The ROC indicator is a technical analysis indicator belonging to the class of oscillators. It shows the rate of price change over a certain time period (n-periods). As you know, technical analysis of financial instruments is based on the fact that the market is always cyclical. At first glance, it may seem that the charts are unique and to some extent this is so, nevertheless, if uniqueness were really an integral and only sign of price changes, more than one indicator would not give profit to the trader.
Any trading instrument - currency pairs, stocks, options and futures - always change its value in a certain way. This is due to the nature of financial markets. There is always a struggle between sellers and buyers. Prices change a lot when certain ones prevail over rivals, and this in turn gives rise to patterns that are tracked and can be used with the help of technical analysis. We also recommend reading MACD Indicator.
The ROC indicator is a cunning oscillator, it quite accurately shows optimism / pessimism in the market. Like any other indicator of the family, it can be used in several ways: to analyze divergences, to track “breakouts” of signal levels directly on the indicator chart.
If there is an increase in the ROC oscillator, it means that the market is dominated by bulls, if the bears are falling. Accordingly, a strong incentive to trade may be a situation when, for example, there is a trend in the market, and the ROC indicator gives a signal in the same direction. You say this is how all oscillators work?
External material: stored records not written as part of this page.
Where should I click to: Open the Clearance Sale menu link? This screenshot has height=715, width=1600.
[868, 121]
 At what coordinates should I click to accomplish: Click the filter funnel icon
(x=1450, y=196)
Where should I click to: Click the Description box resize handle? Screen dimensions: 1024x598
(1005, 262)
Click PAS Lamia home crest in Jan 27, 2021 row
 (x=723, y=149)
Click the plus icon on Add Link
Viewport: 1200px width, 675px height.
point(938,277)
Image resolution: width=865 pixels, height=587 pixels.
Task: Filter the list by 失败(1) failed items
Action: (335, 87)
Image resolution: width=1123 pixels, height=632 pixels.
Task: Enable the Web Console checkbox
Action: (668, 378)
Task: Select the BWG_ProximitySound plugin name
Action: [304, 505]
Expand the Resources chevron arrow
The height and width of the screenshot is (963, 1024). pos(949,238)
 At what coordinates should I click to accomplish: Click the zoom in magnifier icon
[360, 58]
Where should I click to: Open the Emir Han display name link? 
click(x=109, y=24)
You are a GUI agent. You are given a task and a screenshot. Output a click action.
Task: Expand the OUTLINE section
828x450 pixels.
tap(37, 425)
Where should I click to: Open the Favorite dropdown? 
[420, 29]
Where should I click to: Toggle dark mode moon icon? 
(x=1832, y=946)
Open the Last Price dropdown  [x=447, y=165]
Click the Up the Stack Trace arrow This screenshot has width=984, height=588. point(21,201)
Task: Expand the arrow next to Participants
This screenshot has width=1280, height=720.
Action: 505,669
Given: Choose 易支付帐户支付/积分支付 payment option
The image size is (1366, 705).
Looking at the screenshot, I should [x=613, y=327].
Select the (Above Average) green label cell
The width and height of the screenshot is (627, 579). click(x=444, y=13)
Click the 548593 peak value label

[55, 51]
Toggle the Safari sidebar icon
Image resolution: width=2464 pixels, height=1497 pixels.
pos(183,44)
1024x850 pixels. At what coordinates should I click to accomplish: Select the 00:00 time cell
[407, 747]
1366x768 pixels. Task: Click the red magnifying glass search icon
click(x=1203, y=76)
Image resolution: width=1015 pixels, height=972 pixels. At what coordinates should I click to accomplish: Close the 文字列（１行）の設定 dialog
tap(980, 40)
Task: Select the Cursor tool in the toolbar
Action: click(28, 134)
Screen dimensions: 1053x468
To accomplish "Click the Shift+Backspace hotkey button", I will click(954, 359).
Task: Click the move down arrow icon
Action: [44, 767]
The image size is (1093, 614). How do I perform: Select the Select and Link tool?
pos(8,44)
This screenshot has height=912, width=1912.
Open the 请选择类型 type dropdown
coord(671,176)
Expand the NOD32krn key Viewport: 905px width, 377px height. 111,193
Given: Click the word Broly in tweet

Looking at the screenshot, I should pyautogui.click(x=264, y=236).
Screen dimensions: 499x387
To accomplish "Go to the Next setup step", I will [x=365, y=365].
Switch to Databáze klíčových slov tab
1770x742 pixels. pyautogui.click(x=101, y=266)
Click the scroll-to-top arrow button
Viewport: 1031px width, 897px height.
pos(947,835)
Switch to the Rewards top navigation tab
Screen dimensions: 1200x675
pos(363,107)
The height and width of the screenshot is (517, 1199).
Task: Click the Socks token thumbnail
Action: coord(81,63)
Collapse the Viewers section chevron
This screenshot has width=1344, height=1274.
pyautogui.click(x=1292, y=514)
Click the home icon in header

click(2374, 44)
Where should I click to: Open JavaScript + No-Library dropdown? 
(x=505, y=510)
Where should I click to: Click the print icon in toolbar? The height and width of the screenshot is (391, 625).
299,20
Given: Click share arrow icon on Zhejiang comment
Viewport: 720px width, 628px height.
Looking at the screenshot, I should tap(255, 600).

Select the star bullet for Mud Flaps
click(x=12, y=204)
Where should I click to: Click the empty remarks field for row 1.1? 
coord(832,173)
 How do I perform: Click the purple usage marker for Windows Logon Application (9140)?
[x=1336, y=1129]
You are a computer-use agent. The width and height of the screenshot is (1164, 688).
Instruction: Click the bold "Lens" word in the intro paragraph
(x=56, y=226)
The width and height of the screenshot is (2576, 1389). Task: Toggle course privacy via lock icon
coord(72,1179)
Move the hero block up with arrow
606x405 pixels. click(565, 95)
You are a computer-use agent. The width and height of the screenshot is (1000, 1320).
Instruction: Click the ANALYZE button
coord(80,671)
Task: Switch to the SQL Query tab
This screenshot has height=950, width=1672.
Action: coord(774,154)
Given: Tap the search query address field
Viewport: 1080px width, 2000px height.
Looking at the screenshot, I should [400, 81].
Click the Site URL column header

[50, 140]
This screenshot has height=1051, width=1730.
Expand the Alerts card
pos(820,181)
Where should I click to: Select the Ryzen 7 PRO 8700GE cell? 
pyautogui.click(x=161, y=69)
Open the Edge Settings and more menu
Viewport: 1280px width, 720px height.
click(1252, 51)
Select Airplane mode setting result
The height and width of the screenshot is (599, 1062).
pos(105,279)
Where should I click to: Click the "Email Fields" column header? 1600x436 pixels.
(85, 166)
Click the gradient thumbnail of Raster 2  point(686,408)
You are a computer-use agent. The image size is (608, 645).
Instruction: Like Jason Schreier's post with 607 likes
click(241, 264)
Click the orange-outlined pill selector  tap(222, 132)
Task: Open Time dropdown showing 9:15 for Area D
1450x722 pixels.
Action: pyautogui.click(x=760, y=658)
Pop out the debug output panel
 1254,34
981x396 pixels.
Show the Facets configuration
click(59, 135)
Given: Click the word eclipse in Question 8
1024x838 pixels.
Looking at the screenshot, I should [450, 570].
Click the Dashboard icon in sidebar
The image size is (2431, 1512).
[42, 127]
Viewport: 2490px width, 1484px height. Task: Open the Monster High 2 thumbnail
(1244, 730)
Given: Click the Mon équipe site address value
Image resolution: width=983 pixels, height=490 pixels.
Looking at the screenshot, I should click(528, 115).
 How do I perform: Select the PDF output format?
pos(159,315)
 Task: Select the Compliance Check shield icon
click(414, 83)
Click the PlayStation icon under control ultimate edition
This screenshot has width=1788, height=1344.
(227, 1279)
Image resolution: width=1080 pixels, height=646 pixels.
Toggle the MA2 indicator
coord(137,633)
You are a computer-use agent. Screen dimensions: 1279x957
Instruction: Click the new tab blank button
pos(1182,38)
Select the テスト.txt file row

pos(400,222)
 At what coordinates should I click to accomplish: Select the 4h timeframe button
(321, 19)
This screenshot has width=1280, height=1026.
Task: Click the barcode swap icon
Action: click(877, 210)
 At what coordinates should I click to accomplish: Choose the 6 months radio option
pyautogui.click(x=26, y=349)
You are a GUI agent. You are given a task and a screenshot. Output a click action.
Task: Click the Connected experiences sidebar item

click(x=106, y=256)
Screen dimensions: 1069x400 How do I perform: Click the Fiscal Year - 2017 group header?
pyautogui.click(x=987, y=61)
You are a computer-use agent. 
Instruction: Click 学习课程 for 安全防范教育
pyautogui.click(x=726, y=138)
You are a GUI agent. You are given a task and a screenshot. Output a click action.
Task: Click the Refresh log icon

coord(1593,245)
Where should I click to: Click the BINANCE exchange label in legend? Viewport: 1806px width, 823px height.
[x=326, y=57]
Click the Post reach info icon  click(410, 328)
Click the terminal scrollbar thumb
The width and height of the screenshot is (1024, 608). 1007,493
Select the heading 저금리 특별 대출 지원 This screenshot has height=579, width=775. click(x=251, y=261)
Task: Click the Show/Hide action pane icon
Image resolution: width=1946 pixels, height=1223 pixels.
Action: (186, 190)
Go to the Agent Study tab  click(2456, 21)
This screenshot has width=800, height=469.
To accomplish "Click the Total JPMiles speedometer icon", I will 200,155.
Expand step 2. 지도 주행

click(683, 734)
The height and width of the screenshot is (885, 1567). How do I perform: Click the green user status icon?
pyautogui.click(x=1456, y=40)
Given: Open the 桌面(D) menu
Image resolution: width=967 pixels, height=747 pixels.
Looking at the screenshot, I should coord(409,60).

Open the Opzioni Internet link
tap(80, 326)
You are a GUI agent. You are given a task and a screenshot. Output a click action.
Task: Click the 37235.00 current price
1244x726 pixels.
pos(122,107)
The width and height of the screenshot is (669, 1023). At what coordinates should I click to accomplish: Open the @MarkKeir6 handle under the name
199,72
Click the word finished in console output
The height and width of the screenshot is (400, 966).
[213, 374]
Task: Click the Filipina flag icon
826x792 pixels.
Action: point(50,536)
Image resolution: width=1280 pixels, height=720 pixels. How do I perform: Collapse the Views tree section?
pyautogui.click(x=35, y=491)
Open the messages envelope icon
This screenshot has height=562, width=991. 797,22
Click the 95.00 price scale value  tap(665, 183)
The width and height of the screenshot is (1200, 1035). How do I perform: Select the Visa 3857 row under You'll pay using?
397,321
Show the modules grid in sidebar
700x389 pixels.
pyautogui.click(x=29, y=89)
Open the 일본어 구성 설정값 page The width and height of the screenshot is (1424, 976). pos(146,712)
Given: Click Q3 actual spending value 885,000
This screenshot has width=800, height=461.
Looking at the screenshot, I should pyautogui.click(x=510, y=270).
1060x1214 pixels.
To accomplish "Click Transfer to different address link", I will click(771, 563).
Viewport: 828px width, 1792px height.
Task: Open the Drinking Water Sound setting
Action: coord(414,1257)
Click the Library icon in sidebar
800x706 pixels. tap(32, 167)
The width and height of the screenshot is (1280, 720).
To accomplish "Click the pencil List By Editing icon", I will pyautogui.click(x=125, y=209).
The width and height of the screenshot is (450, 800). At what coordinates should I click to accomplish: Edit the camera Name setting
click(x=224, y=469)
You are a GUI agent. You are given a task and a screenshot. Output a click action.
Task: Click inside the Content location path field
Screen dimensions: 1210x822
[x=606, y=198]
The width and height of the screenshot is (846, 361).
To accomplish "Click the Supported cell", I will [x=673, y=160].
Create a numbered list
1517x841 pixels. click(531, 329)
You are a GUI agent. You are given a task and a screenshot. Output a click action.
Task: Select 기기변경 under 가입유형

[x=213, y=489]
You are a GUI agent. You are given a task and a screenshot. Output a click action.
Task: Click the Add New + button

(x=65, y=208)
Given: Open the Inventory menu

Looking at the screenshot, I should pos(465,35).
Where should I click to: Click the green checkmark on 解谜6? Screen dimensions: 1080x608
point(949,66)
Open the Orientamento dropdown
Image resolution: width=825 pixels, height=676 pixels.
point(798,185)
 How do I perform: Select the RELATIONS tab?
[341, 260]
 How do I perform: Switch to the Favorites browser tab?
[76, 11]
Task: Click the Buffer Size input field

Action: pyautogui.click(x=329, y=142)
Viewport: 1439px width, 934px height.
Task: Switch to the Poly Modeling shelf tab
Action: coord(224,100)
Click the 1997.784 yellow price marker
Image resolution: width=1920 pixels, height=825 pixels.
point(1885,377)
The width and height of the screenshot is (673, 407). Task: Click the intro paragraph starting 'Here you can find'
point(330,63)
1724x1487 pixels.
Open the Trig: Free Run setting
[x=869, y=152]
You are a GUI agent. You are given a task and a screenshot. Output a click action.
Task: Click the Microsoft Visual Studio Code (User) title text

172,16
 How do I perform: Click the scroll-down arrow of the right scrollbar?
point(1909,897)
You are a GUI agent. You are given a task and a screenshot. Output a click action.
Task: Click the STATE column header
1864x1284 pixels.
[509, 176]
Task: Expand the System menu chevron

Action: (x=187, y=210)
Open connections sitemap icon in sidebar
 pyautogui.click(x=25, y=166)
Yes, you are right, but there is also a difference, and a significant one. Due to the nature (formula) of the rate of price change, the ROC indicator can also signal the strength of market participants. If we see a strong slope in the roc indicator chart, this indicates a stronger sentiment of the corresponding type of market participants. That is, when working with the ROC indicator, you can conduct analysis more accurately and comprehensively, which will allow you to earn more.